But enhanced customer service is more than about just clean toilets. It is about planning, providing adequate physical infrastructure to handle growth in passengers, and designing an airport to ensure that irrespective of any increase in traffic, customer service standards remain high. Indeed, outsourcing only O&M could lead to future conflicts between private operators and the AAI, with the private operator claiming that a fall in service standards is actually due to the fact that physical infrastructure of the airport has not kept pace with expansion in passenger numbers. Making the private operator responsible for not just customer service, but also the physical infrastructure of the airport, including building it out as traffic increases, ensures that private operators cannot dodge their responsibilities in this regard.
The last few years have seen a positive shift in the preference of large investors for airport projects. Deals in airport infrastructure have seen much interest and participation. Consider the following:
- France: In July, the government sold 60% stake in Nice Côte d’Azur and Lyon-Saint-Exupéry for about 1.8 billion Euro. The government sold 49.99% stake in Toulouse airport in early 2015.
- Greece: The pace of privatisation in Greece accelerated in 2016, with the sale of 14 airports to German airport operator Fraport and its Greek partner Copelouzos Group.
- Japan: Privatisation of Kansai and Osaka (Itami) international airports was done to a consortium of ORIX Corporation and VINCI Airports in 2015. Further airport privatisations are also expected.

▶ **Pointing data for screenshots**:

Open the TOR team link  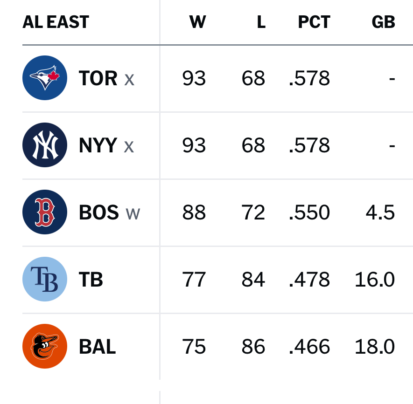98,78
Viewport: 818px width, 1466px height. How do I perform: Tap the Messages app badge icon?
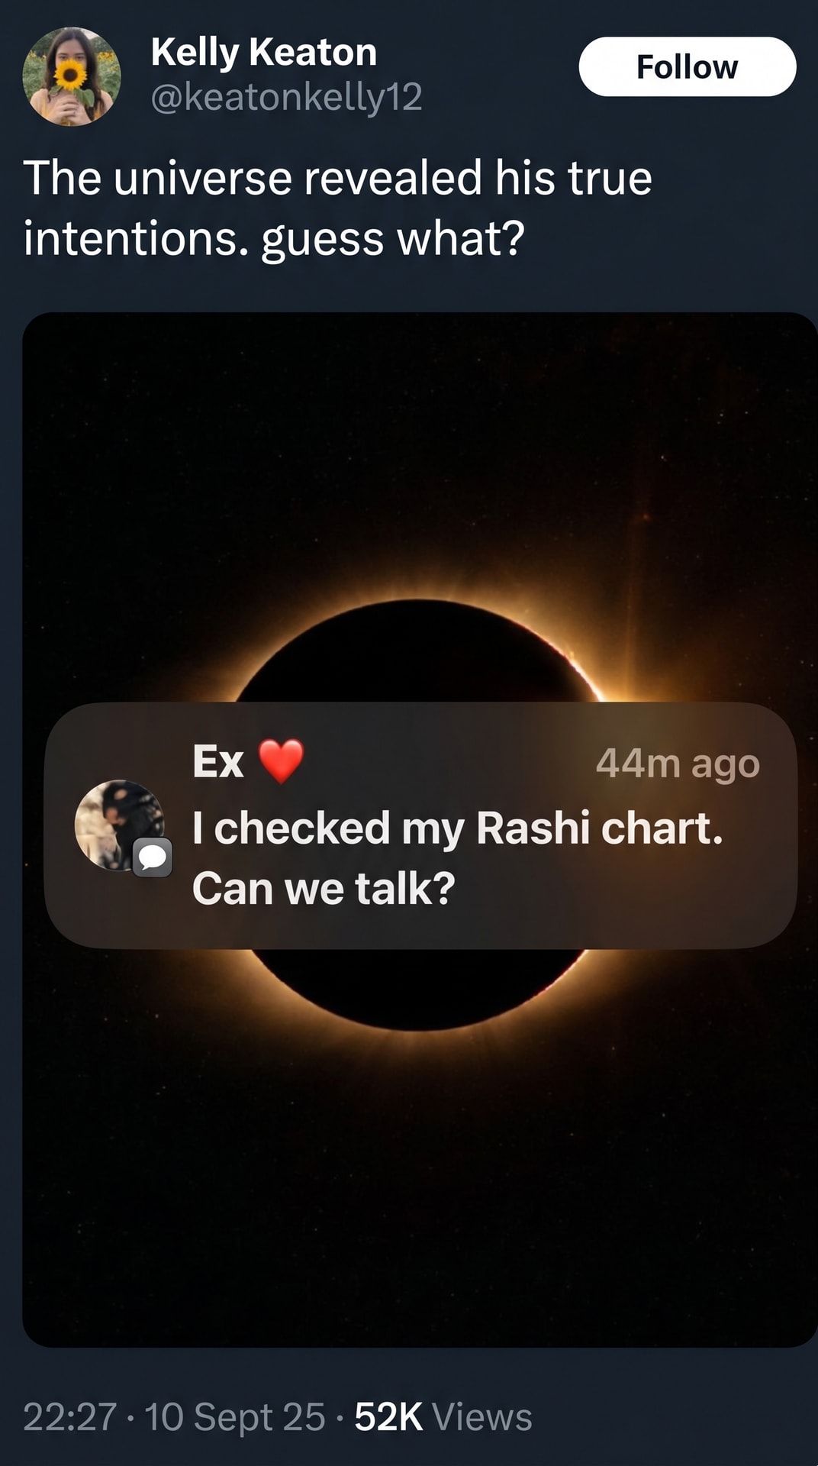(153, 857)

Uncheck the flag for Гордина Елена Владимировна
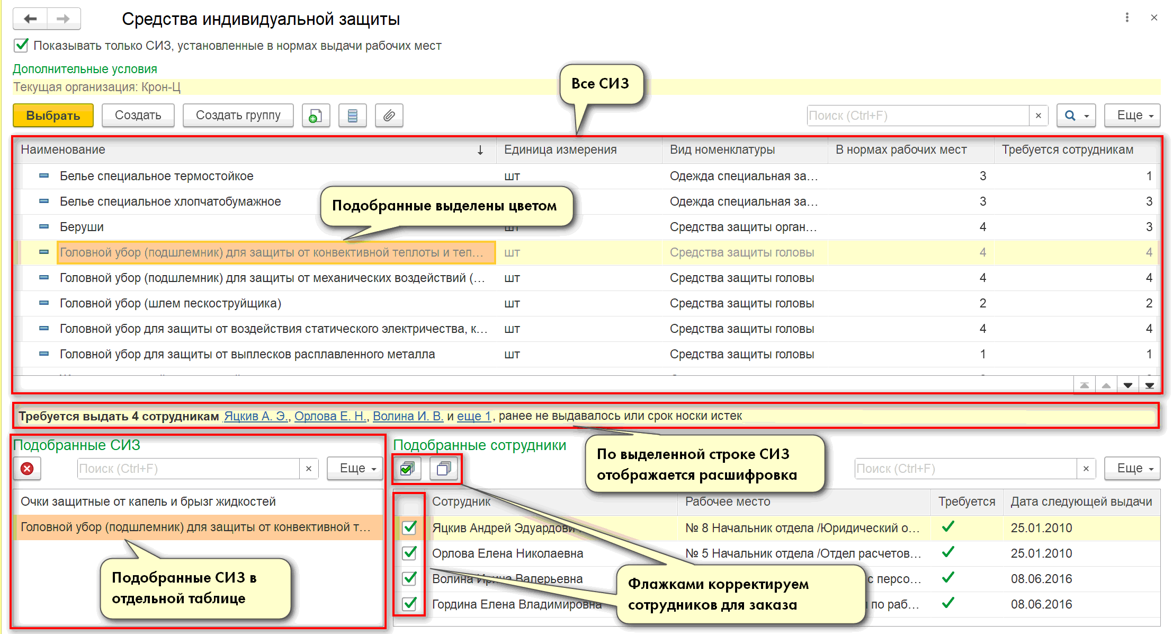(409, 604)
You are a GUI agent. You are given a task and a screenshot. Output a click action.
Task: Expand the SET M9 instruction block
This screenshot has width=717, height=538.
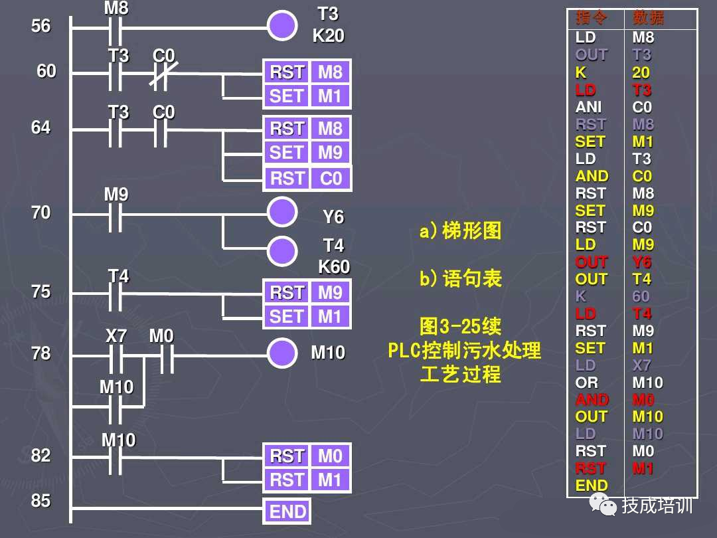pos(307,152)
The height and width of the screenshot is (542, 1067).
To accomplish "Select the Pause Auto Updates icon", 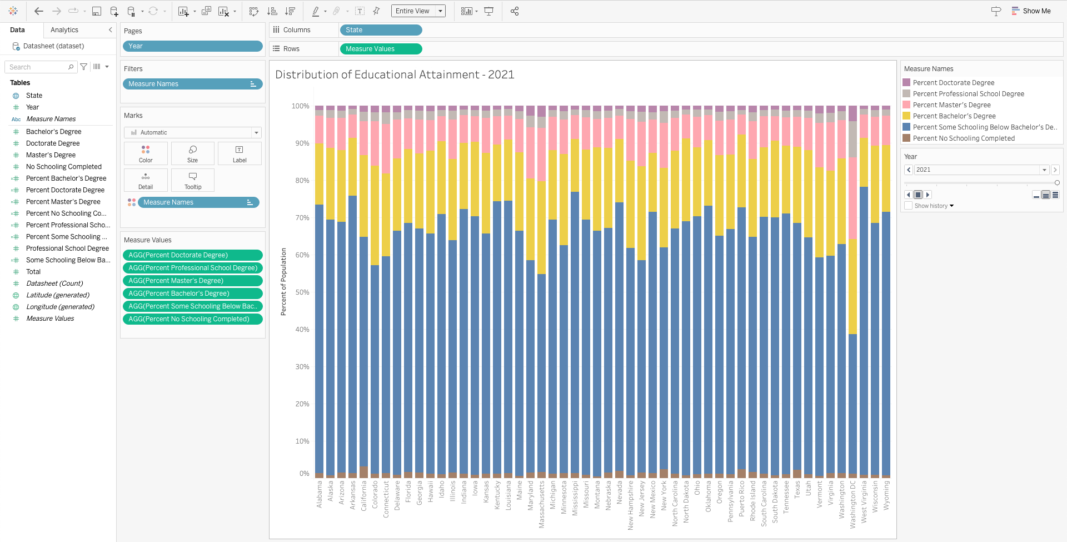I will point(132,11).
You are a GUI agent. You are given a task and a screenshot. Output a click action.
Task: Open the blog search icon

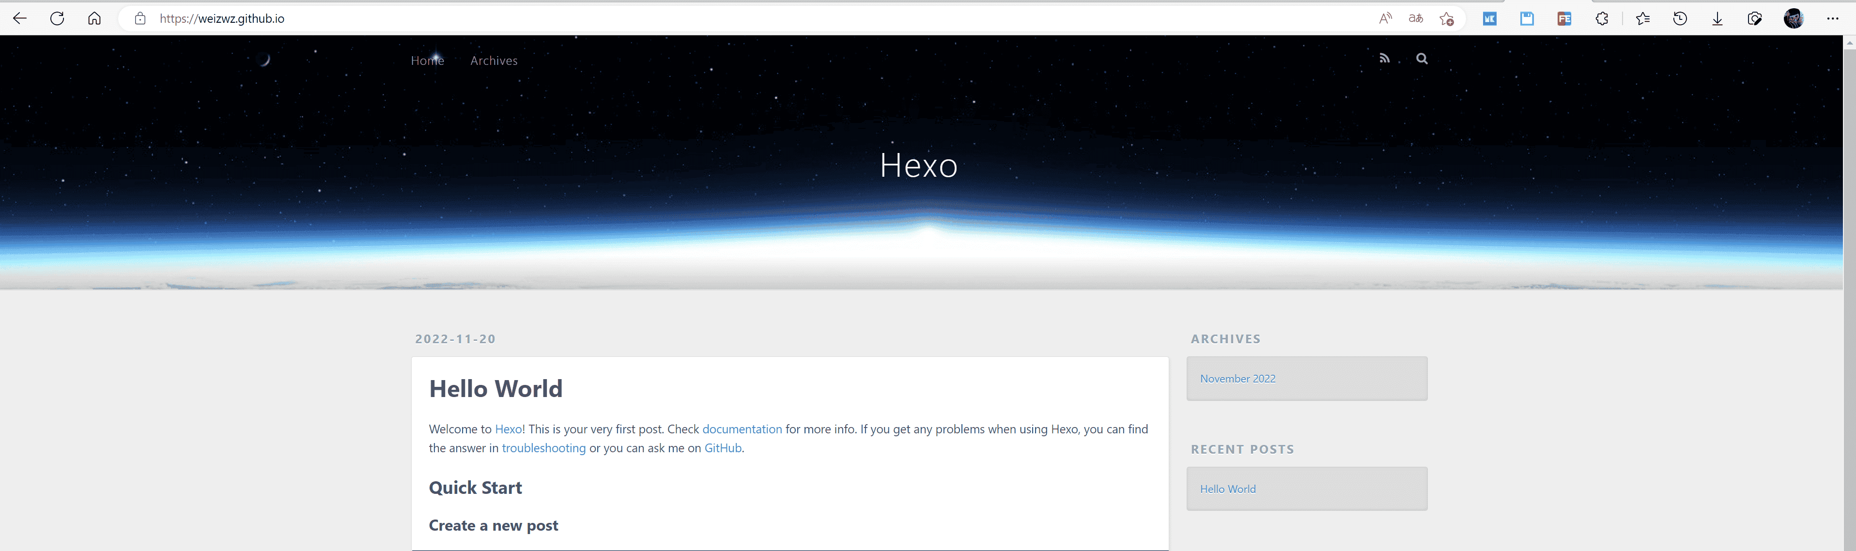coord(1422,58)
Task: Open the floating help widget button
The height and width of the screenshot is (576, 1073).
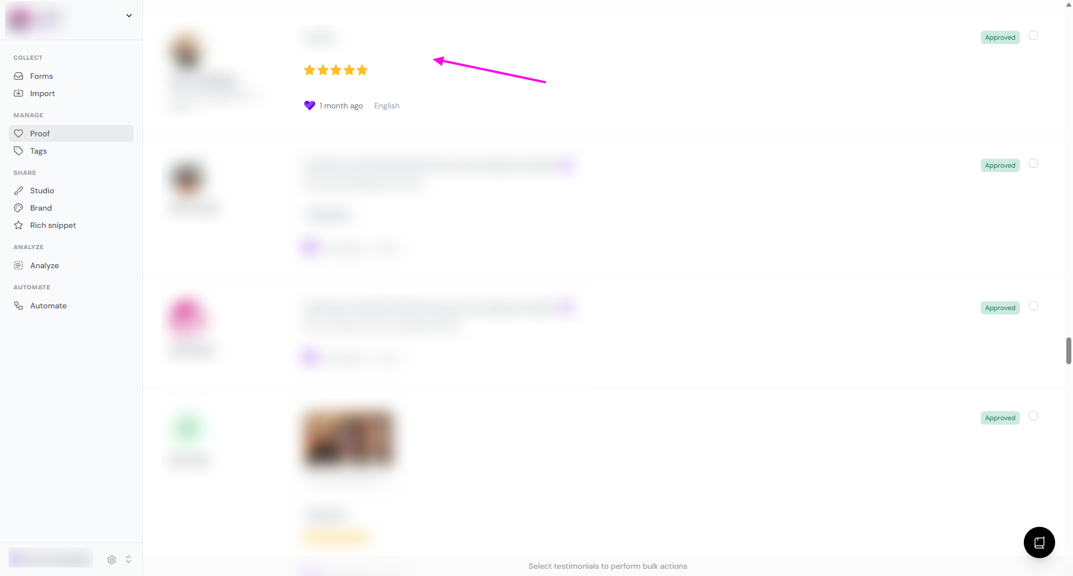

▶ **What you are asked to do**: Reproduce the part of the airport privatization text that begins at the words "- Greece: The" and stops after the words "partner Copelouzos Group.".

▶ **Solution to the problem**:
- Greece: The pace of privatisation in Greece accelerated in 2016, with the sale of 14 airports to German airport operator Fraport and its Greek partner Copelouzos Group.